Zu „ästhetischer Wertschätzung“ (aesthetic appreciation) fallen mir vor allem, aber nicht nur Kunstschätze ein, die mir seit jeher viel bedeuten. Als Gymnasiast wählte ich in der 7. Klasse AHS Bildnerische Erziehung statt Musik und sammelte von da an einige Jahre lang Kunstdruckkarten (von denen ich immer noch viele besitze). Auf Reisen besuchte ich Museen wie den Louvre in Paris, den Prado in Madrid, die Modern Tate in London, das Guggenheim in Venedig oder das Van Gogh Museum in Amsterdam; vor Bildern von Caravaggio, Francisco de Goya, Claude Monet, Emil Nolde, Egon Schiele, Paul Klee kann ich lange staunend stehenbleiben, ebenso vor den Skulpturen eines Michelangelo, Auguste Rodin, Alberto Giacometti und Henry Moore, den Bauten von Otto Wagner, Antoni Gaudi, Zaha Hadid. Und ich kann auch nachvollziehen, dass Meisterlyriker Rainer Maria Rilke bei der Betrachtung einer antiken Skulptur den Anspruch an sich gerichtet empfand: „Du mußt dein Leben ändern“ („Archaischer Torso Apollos“, Neue Gedichte, 1908).
Nicht nur ästhetische Wertschätzung empfinde ich für Kirchengebäude, z.B. auch für solche, die ich heuer während meiner Radtour von Südtirol (Franziskanerkirche Bozen!) über das Drautal (Pfarrkirche von Berg!) über Graz (St. Andrä!) bis in die Oststeiermark besuchte und die trotz geringer Bekanntheit für Wow-Erlebnisse sorgten. Was wäre das für ein entsetzlicher Verlust, dachte ich mir, würden Bankfilialen oder Gemeindeämter und nicht diese Gotteshäuser das weithin sichtbare Herzstück von Ansiedlungen bilden.
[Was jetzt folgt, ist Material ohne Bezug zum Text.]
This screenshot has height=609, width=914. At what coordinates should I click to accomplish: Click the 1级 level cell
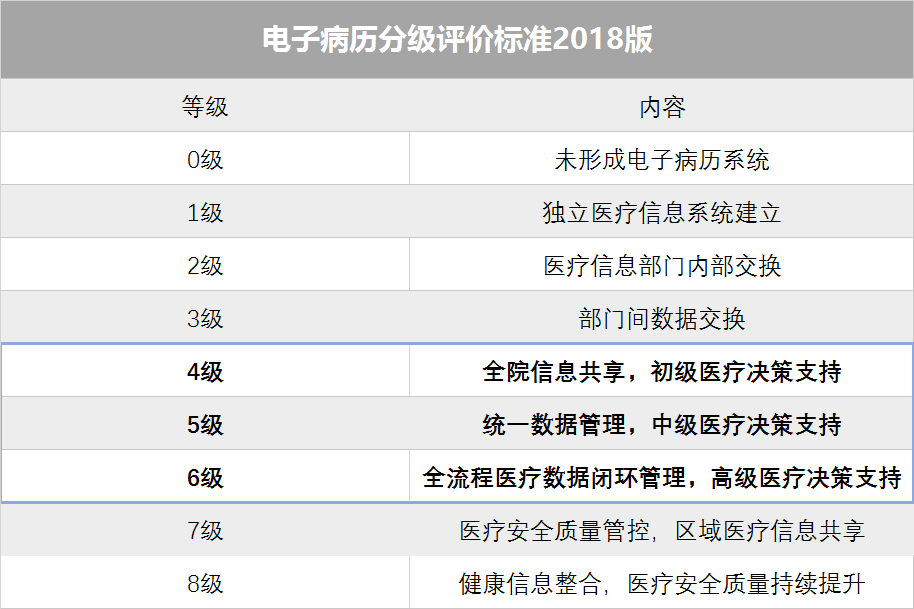point(205,213)
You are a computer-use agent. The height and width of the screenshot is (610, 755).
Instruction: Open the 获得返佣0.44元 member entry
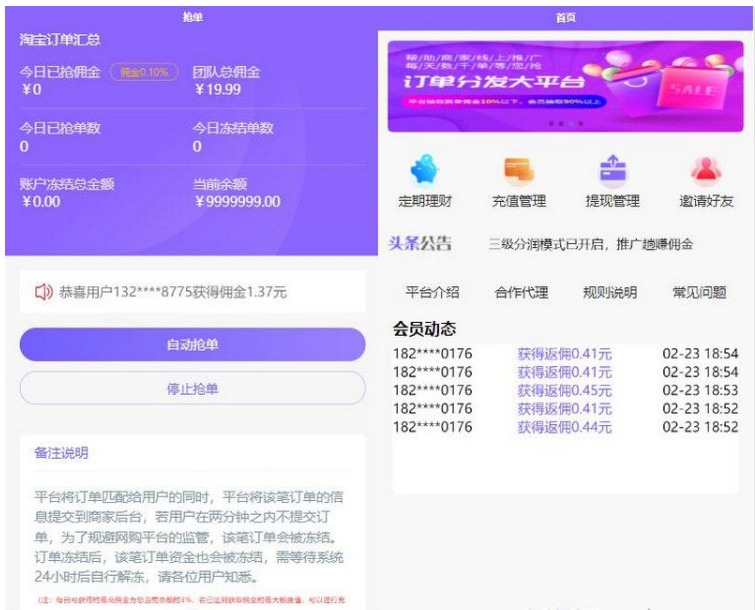click(564, 427)
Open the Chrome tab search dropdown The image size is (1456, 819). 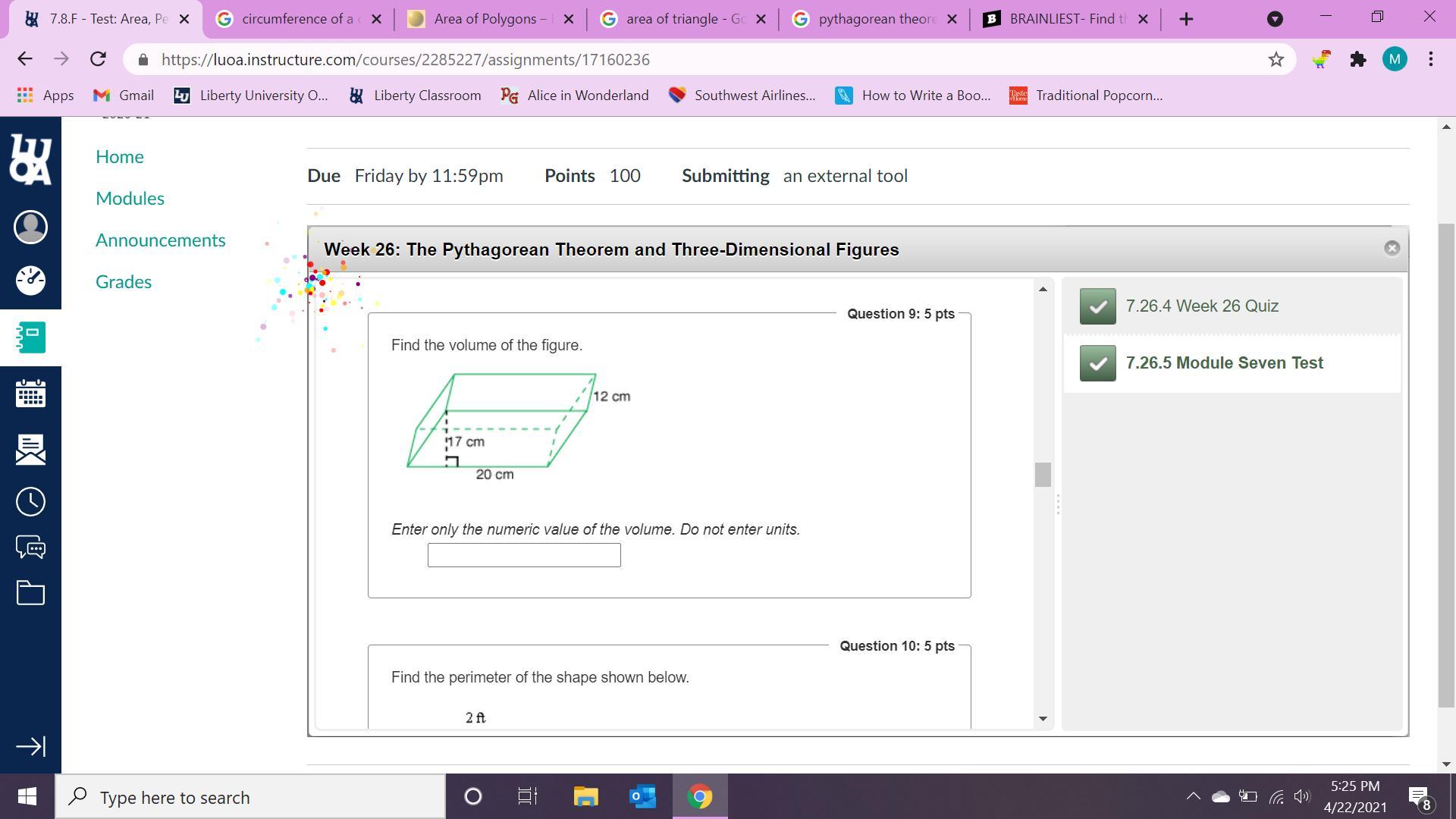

Schönheit liegt nicht nur im Auge des Betrachters, sondern auch außerhalb dessen. Die größte Künstlerin ist die Natur. Kaum jemand wird einen Sonnenuntergang am Meer, den Gesang einer Nachtigall, die Wucht eines Affenbrotbaums oder den Liebreiz eines gelungenen Frauenaktes mit Achselzucken zur Kenntnis nehmen. Apropos: Schon lange, bevor ich meine Claudia kennenlernte, hing der Nachdruck eines Aktgemäldes von Amedeo Modigliani über meinem Bett. Dieses Bild wurde wie zu einer Prophezeiung…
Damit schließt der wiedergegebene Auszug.